Sigh. This was an awful, awful year for animation. Frozen was the best American animated feature this year, and I still feel it was mostly mediocre. I am a little confused that, since The Wind Rises was nominated in this category, it didn’t win – that is a great film – but Frozen has obviously had a lot more exposure, and it’s admittedly infectious music helps keep the film at the forefront of the awards conversation.


I think our Society needs to split this category in future years – Sci-fi and Horror are very different genres, and the nominations only included one horror film – and it does seem a tad redundant in the year where our Best Picture was, in fact, science-fiction. A deserving win, nevertheless.

BEST COMEDY: “This Is the End”

I’d voted for The World’s End here, but This is the End is a tremendous comedy too, and I’m happy to see it take a win.

BEST ORIGINAL SCREENPLAY: David O. Russell and Eric Singer, “American Hustle”

The screenplay of American Hustle is the film’s major weakness to me – the film has great style, direction, and performances, but the story is a cluttered mess around the middle and it often loses focus on its core themes and character arcs – so suffice to say, I disagree with this winner, especially in one of the best years for Original Screenplays in modern times (Gravity, Her, Inside Llewyn Davis, The Wind Rises, The World’s End, Before Midnight, and the list goes on and on and on...).

BEST ADAPTED SCREENPLAY: Terence Winter, “The Wolf of Wall Street”

Perfectly deserving, as Winter’s tremendous screenplay is the foundation for a tremendous film. I put 12 Years a Slave just ahead of this film in my voting, but either win would have made me happy, and this award is indeed a satisfying one.

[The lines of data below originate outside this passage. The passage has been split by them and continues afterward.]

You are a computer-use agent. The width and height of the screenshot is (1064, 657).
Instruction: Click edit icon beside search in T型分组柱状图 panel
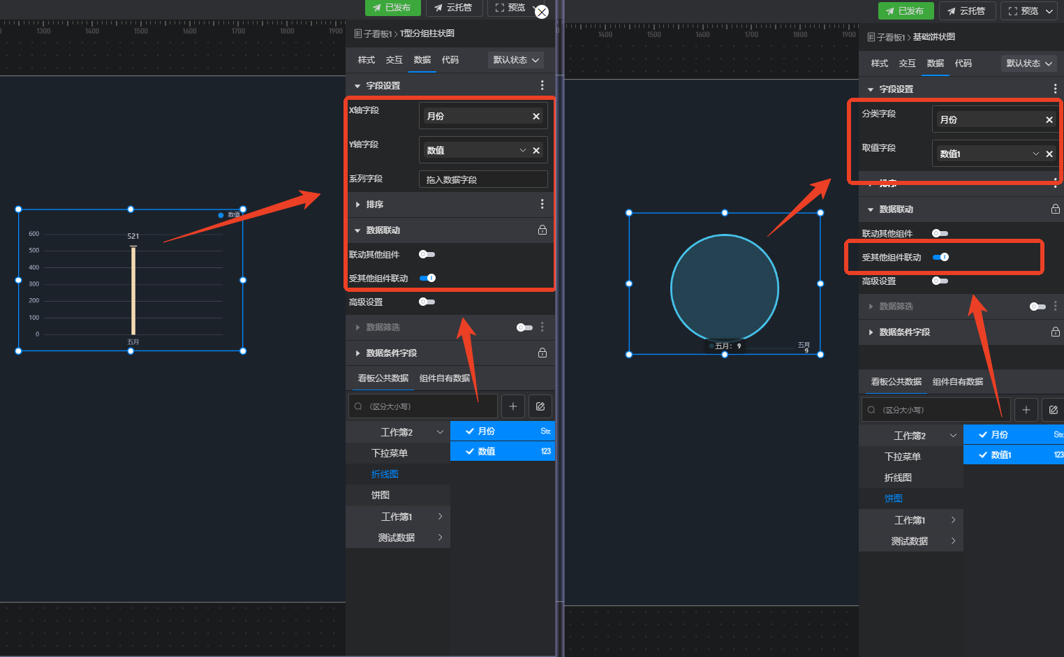[x=540, y=406]
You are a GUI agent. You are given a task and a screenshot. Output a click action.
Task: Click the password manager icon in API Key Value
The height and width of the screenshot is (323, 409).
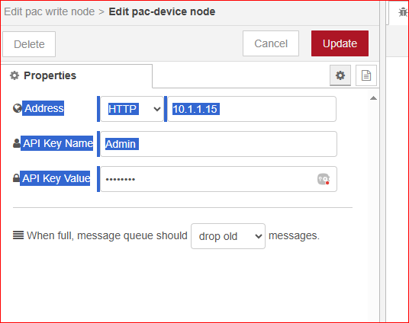pyautogui.click(x=324, y=179)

BEST DOCUMENTARY: “The Act of Killing"

An obvious winner, but a great one nevertheless. I had Stories We Tell just above this, but both are landmark documentaries.

BEST SONG: “Let It Go,” Robert Lopez and Kristen Anderson-Lopez, “Frozen”

The best original song in a film that features a few great ones, “Let it Go” seems like the appropriate win here. I assume this is also what will win on Oscar night in a few weeks.

BEST SCORE: “Gravity," Steven Price

Since Howard Shore made the nominations cut for Desolation of Smaug, I was really hoping we would give him the win – but it’s hard to complain about Price’s work triumphing, as it is a tremendous piece of movie scoring in its own right.


Interesting. I haven’t gotten around to seeing The Grandmaster myself, but I have to assume there was a bit of a divide in the voting here to wind up with this respected, but so far largely un-rewarded film, taking the prize. I know we had some Blue is the Warmest Color fans, and I was personally pulling for The Broken Circle Breakdown, so maybe there was a voting split? This one is still sitting on my screener pile, so I hope I can find the time to give it a look soon.